RAW RECORDS
⟨
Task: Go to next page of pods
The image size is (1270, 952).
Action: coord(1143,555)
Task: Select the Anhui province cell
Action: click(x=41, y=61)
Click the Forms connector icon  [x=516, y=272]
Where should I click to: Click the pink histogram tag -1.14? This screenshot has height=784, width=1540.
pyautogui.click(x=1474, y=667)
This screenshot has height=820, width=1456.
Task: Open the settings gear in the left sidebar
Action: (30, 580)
⟩
OBJECTIVE
Please revise all of the material above, replacing "histogram tag" with "histogram label" and leaving everything else unchanged.

TASK RESPONSE
Task: Go to next page of pods
The image size is (1270, 952).
Action: coord(1143,555)
Task: Select the Anhui province cell
Action: click(x=41, y=61)
Click the Forms connector icon  [x=516, y=272]
Where should I click to: Click the pink histogram label -1.14? This screenshot has height=784, width=1540.
pyautogui.click(x=1474, y=667)
This screenshot has height=820, width=1456.
Task: Open the settings gear in the left sidebar
Action: (30, 580)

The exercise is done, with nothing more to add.